En la anterior contribución se ensayó una aproximación a nociones básicas de la psicología analítica de Carl G. Jung, fundamentales para la comprensión de múltiples problemas que corresponde a los individuos enfrentar en nuestra época, y a las formas como esas nociones son de valía y utilidad para la defensa de la libertad individual frente a las diversas formas de colectivismos y autoritarismos que la amenazan.
En esta oportunidad se intentará explorar algo más a fondo algunas de las aportaciones que la psicología junguiana ha dado a la comprensión de sí del individuo y, en tal sentido, a las posibilidades reales de que pueda ejercer su libertad y estar en capacidad de defenderla ante las acciones del poder que de forma abierta o encubierta pretendan socavarla.
Para ello, será de utilidad tener en cuenta la explicación dada por Jung acerca de los componentes de la personalidad de todo individuo, de la cual el yo y los contenidos conscientes son tan solo una parte, y no necesariamente la parte determinante: “…La base somática del yo consiste, como se ha demostrado, en factores conscientes e inconscientes. Lo mismo vale para la base psíquica: el yo se sustenta por una parte en el campo de la consciencia en conjunto, y por otra en el conjunto de los contenidos inconscientes. Estos a su vez se dividen en tres grupos: primero, el de los contenidos temporariamente subliminales, o sea, voluntariamente reproducibles (memoria); segundo, el de los inconscientes no voluntariamente reproducibles; y tercero, el de los totalmente inaccesibles a la consciencia” (Aión, p. 18).
De esos componentes, apenas una parte de los individuos en las sociedades abiertas se relaciona y tiene conocimiento de los aspectos conscientes, siendo indispensable para el desarrollo de la personalidad el tener un conocimiento ampliado de la condición psíquica del ser humano, de la que depende en última instancia, aun en ausencia de coacción externa arbitraria, el ejercicio de la libertad individual: “Por eso he propuesto dar a esta personalidad conjunta, presente pero no íntegramente aprehendible, la denominación de sí-mismo. El yo está, por definición, subordinado al sí-mismo, respecto del cual se comporta como una parte respecto al todo. Tiene, dentro de los alcances del campo de la consciencia, libre albedrío, como suele decirse. Por este concepto no entiendo nada filosófico, sino el notorio hecho psicológico de la llamada decisión libre, en relación con el sentimiento subjetivo de libertad. Pero, tal como nuestro libre albedrío choca en el entorno con el orden de lo necesario, así también encuentra los límites, más allá del campo de conciencia, en el mundo interno, subjetivo, es decir, allí en donde entra en conflicto con los hechos del sí-mismo (Aión, pp. 19-20).

================

> [Tarea] Transcribe al pie de la letra el pasaje del texto sobre Jung que se abre con las palabras que contienen "En la anterior" y se cierra con "que la amenazan.". Las entradas no tienen relación con el texto sobre Jung.

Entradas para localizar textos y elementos

================

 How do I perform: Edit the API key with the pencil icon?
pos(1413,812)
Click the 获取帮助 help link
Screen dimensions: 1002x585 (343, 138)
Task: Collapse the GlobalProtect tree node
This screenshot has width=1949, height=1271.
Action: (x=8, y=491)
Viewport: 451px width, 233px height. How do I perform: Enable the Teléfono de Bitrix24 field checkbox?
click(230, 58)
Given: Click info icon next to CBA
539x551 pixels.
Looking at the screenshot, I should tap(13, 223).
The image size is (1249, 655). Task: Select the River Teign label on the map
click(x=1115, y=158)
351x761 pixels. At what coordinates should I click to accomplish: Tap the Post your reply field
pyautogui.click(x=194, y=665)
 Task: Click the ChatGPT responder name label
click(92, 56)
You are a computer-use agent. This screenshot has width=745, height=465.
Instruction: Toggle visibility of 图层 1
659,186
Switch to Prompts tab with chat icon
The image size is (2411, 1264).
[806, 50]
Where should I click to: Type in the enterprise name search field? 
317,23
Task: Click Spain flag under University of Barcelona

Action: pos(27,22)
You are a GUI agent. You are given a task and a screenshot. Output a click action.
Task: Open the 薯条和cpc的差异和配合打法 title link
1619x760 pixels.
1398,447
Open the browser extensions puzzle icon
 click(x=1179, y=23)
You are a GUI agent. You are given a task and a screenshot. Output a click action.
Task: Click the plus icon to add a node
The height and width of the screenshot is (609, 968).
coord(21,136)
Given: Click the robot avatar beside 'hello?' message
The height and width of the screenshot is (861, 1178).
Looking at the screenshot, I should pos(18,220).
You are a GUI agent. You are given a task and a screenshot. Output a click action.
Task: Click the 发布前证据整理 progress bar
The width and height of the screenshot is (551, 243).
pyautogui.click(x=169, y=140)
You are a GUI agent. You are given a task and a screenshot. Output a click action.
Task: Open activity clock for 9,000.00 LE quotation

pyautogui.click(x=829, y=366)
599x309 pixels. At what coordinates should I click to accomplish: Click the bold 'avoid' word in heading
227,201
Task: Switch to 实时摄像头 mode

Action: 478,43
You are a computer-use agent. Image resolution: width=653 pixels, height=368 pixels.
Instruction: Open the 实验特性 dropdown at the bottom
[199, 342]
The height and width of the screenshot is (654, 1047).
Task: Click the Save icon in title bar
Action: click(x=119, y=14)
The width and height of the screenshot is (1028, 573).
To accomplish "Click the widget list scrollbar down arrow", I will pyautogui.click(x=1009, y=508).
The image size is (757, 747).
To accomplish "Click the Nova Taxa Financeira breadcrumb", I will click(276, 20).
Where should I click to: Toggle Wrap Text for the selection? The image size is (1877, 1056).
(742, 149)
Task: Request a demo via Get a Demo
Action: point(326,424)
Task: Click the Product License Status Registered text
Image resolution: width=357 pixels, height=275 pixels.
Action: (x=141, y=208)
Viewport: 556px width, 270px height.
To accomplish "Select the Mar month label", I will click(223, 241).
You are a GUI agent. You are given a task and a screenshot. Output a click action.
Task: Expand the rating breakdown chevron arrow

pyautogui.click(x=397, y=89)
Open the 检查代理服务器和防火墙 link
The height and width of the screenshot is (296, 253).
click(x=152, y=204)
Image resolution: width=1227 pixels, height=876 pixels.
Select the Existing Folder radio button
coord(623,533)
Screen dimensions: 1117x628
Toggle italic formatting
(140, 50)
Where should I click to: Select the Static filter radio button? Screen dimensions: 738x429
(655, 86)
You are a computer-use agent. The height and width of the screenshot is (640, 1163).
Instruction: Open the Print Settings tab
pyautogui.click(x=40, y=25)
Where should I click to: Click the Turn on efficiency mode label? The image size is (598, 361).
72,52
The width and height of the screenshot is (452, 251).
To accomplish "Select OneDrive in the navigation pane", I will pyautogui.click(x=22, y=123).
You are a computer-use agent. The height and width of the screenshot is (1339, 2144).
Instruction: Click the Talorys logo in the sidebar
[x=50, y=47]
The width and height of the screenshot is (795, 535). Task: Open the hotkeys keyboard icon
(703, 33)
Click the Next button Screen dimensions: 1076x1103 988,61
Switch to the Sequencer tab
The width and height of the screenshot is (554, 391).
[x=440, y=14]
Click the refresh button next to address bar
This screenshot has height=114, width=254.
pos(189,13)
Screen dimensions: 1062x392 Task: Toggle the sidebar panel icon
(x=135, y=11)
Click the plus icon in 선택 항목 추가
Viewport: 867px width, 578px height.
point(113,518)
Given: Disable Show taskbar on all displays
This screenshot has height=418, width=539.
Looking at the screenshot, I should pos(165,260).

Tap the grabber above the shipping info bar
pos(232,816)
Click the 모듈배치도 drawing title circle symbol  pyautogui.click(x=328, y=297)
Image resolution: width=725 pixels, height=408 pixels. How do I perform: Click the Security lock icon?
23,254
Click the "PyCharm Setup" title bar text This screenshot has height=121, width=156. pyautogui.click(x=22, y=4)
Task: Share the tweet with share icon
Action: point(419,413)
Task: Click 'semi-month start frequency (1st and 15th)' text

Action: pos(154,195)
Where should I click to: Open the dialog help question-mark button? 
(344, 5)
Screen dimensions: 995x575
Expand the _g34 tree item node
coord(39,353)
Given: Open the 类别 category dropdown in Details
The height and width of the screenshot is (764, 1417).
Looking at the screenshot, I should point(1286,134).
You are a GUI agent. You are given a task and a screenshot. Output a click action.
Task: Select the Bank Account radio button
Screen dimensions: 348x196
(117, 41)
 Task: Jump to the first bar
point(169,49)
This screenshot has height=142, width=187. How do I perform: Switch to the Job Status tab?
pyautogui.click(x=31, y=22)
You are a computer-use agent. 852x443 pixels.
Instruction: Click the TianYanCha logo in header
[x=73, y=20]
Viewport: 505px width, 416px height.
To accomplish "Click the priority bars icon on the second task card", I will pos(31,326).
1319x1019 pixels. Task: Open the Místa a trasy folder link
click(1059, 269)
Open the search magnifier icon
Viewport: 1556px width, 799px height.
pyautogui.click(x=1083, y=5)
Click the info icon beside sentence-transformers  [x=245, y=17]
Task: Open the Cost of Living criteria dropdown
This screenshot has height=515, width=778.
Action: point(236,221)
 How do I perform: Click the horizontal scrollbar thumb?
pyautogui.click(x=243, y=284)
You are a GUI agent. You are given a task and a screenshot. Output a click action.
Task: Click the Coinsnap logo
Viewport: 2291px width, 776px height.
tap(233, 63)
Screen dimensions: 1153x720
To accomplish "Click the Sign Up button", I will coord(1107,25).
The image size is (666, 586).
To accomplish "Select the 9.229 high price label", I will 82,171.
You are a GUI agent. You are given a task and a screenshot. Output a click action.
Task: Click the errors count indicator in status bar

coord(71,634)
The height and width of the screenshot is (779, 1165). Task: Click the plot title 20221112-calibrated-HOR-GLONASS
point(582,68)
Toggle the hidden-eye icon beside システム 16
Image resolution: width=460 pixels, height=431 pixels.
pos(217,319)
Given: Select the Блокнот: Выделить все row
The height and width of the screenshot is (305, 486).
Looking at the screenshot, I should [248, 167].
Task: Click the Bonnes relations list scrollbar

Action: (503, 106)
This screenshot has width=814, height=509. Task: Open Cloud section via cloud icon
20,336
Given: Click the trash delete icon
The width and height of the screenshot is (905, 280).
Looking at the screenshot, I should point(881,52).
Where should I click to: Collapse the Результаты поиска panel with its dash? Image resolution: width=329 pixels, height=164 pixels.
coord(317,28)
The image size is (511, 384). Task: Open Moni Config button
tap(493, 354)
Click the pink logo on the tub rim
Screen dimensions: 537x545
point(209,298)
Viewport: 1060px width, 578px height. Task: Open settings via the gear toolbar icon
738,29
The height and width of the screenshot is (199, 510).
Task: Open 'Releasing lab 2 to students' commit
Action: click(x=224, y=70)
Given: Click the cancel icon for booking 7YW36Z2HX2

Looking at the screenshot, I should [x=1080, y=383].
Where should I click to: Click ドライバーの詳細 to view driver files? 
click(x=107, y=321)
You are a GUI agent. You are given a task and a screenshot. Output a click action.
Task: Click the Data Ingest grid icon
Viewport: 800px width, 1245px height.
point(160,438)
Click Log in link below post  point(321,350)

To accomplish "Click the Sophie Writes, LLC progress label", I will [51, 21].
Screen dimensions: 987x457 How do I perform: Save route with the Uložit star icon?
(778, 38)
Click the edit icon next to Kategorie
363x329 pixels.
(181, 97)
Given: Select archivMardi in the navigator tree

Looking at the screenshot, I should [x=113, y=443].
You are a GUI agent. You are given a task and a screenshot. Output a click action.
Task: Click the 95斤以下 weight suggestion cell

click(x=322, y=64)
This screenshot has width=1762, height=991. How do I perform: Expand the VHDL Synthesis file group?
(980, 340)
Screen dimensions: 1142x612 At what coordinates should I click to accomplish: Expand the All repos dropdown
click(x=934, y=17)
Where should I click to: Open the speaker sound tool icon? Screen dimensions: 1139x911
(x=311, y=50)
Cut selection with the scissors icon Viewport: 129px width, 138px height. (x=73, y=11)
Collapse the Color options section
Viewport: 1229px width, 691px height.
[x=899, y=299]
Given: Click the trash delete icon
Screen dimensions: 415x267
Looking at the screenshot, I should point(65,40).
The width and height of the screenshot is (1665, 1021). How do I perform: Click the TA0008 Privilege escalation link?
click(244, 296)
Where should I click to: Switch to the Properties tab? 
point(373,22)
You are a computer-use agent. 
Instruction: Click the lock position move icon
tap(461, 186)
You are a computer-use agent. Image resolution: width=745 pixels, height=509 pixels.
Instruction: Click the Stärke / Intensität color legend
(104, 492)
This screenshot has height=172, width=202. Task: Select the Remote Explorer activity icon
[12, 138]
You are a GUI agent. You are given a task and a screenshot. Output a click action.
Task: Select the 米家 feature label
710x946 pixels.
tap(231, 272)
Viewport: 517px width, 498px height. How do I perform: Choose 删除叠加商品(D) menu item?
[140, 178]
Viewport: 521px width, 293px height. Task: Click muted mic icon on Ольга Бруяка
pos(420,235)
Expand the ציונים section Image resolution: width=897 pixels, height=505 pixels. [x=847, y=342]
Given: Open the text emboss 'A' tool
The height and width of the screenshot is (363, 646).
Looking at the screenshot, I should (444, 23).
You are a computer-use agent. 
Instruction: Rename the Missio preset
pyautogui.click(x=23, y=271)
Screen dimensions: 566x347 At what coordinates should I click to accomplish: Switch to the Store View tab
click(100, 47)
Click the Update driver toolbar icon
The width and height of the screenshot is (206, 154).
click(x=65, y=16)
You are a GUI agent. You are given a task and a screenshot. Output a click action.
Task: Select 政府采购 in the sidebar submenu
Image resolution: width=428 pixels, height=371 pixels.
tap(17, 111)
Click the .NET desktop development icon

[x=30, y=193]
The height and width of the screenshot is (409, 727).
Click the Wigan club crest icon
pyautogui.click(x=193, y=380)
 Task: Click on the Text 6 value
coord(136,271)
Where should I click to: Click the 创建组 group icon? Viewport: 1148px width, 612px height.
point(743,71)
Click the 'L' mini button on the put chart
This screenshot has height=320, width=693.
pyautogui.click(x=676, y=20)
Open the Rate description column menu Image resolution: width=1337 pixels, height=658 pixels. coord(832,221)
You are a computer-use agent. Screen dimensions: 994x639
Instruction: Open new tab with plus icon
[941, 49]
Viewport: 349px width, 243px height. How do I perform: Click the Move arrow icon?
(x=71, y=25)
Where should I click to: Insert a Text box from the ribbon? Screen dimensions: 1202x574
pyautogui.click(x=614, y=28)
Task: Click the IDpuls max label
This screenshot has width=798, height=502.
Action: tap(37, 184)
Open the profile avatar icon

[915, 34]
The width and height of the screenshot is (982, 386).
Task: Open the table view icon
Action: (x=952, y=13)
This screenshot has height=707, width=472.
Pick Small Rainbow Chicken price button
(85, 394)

================

> [Tarea resuelta]
En la anterior contribución se ensayó una aproximación a nociones básicas de la psicología analítica de Carl G. Jung, fundamentales para la comprensión de múltiples problemas que corresponde a los individuos enfrentar en nuestra época, y a las formas como esas nociones son de valía y utilidad para la defensa de la libertad individual frente a las diversas formas de colectivismos y autoritarismos que la amenazan.